§ **Assignment**
What is needed is an exact copy of the data that follows.

§ **Input for this task**

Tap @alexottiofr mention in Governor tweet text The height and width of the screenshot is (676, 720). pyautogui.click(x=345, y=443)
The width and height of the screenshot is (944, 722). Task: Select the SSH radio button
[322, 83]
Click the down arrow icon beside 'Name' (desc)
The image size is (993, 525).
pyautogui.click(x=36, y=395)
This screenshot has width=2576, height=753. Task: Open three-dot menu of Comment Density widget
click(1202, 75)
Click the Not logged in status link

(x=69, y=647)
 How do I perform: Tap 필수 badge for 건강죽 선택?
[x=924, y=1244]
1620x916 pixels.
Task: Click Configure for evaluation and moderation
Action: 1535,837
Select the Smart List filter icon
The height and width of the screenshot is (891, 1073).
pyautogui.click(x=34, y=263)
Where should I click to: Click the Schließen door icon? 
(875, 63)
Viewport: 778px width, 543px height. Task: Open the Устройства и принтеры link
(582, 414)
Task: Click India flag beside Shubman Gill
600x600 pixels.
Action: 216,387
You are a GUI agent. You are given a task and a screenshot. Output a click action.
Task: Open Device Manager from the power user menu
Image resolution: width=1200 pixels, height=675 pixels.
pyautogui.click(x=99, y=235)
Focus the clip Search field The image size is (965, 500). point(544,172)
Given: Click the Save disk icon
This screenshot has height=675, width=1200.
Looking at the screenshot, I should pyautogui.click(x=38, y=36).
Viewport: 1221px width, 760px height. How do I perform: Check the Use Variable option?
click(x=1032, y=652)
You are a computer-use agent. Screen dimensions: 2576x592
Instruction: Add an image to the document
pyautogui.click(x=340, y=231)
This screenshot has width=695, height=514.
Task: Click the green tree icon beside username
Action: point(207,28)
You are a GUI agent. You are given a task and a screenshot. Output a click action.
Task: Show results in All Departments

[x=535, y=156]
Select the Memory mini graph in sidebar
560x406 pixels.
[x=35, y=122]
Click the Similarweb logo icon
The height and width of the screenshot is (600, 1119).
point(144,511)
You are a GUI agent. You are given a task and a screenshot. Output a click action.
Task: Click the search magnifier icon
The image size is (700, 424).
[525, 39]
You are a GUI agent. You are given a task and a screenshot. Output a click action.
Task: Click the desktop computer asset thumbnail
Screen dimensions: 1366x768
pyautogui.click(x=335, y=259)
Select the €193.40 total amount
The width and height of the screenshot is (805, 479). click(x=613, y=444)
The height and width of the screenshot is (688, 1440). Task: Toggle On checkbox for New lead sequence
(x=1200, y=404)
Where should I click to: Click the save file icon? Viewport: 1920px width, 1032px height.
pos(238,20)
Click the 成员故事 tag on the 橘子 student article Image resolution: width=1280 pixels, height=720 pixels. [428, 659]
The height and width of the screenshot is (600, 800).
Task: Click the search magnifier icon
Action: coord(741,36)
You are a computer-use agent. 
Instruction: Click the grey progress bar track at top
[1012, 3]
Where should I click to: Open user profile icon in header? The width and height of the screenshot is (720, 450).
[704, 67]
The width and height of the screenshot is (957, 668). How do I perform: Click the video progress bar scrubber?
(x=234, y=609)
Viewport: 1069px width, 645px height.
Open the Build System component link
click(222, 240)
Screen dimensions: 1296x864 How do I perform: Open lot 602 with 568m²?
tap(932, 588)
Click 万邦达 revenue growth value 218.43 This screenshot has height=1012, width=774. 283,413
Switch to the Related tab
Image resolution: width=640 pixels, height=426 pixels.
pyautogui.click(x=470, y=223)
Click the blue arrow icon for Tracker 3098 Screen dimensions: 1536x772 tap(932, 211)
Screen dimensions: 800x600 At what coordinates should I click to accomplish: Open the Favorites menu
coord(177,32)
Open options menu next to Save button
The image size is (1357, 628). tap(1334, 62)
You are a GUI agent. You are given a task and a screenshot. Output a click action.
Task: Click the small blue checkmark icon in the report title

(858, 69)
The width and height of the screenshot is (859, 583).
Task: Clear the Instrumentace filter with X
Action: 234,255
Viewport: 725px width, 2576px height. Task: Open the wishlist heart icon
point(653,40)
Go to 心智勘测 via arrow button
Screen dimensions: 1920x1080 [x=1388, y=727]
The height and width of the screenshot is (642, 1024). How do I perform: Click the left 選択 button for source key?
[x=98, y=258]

§ **Reply**
Tap @alexottiofr mention in Governor tweet text The height and width of the screenshot is (676, 720). pyautogui.click(x=345, y=443)
The width and height of the screenshot is (944, 722). Task: Select the SSH radio button
[322, 83]
Click the down arrow icon beside 'Name' (desc)
The image size is (993, 525).
pyautogui.click(x=36, y=395)
This screenshot has width=2576, height=753. Task: Open three-dot menu of Comment Density widget
click(1202, 75)
Click the Not logged in status link

(x=69, y=647)
 How do I perform: Tap 필수 badge for 건강죽 선택?
[x=924, y=1244]
1620x916 pixels.
Task: Click Configure for evaluation and moderation
Action: 1535,837
Select the Smart List filter icon
The height and width of the screenshot is (891, 1073).
pyautogui.click(x=34, y=263)
Where should I click to: Click the Schließen door icon? 
(875, 63)
Viewport: 778px width, 543px height. Task: Open the Устройства и принтеры link
(582, 414)
Task: Click India flag beside Shubman Gill
600x600 pixels.
Action: 216,387
You are a GUI agent. You are given a task and a screenshot. Output a click action.
Task: Open Device Manager from the power user menu
Image resolution: width=1200 pixels, height=675 pixels.
pyautogui.click(x=99, y=235)
Focus the clip Search field The image size is (965, 500). point(544,172)
Given: Click the Save disk icon
This screenshot has height=675, width=1200.
Looking at the screenshot, I should pyautogui.click(x=38, y=36).
Viewport: 1221px width, 760px height. How do I perform: Check the Use Variable option?
click(x=1032, y=652)
You are a computer-use agent. Screen dimensions: 2576x592
Instruction: Add an image to the document
pyautogui.click(x=340, y=231)
This screenshot has width=695, height=514.
Task: Click the green tree icon beside username
Action: point(207,28)
You are a GUI agent. You are given a task and a screenshot. Output a click action.
Task: Show results in All Departments

[x=535, y=156]
Select the Memory mini graph in sidebar
560x406 pixels.
[x=35, y=122]
Click the Similarweb logo icon
The height and width of the screenshot is (600, 1119).
point(144,511)
You are a GUI agent. You are given a task and a screenshot. Output a click action.
Task: Click the search magnifier icon
The image size is (700, 424).
[525, 39]
You are a GUI agent. You are given a task and a screenshot. Output a click action.
Task: Click the desktop computer asset thumbnail
Screen dimensions: 1366x768
pyautogui.click(x=335, y=259)
Select the €193.40 total amount
The width and height of the screenshot is (805, 479). click(x=613, y=444)
The height and width of the screenshot is (688, 1440). Task: Toggle On checkbox for New lead sequence
(x=1200, y=404)
Where should I click to: Click the save file icon? Viewport: 1920px width, 1032px height.
pos(238,20)
Click the 成员故事 tag on the 橘子 student article Image resolution: width=1280 pixels, height=720 pixels. [428, 659]
The height and width of the screenshot is (600, 800).
Task: Click the search magnifier icon
Action: coord(741,36)
You are a computer-use agent. 
Instruction: Click the grey progress bar track at top
[1012, 3]
Where should I click to: Open user profile icon in header? The width and height of the screenshot is (720, 450).
[704, 67]
The width and height of the screenshot is (957, 668). How do I perform: Click the video progress bar scrubber?
(x=234, y=609)
Viewport: 1069px width, 645px height.
Open the Build System component link
click(222, 240)
Screen dimensions: 1296x864 How do I perform: Open lot 602 with 568m²?
tap(932, 588)
Click 万邦达 revenue growth value 218.43 This screenshot has height=1012, width=774. 283,413
Switch to the Related tab
Image resolution: width=640 pixels, height=426 pixels.
pyautogui.click(x=470, y=223)
Click the blue arrow icon for Tracker 3098 Screen dimensions: 1536x772 tap(932, 211)
Screen dimensions: 800x600 At what coordinates should I click to accomplish: Open the Favorites menu
coord(177,32)
Open options menu next to Save button
The image size is (1357, 628). tap(1334, 62)
You are a GUI agent. You are given a task and a screenshot. Output a click action.
Task: Click the small blue checkmark icon in the report title

(858, 69)
The width and height of the screenshot is (859, 583).
Task: Clear the Instrumentace filter with X
Action: 234,255
Viewport: 725px width, 2576px height. Task: Open the wishlist heart icon
point(653,40)
Go to 心智勘测 via arrow button
Screen dimensions: 1920x1080 [x=1388, y=727]
The height and width of the screenshot is (642, 1024). How do I perform: Click the left 選択 button for source key?
[x=98, y=258]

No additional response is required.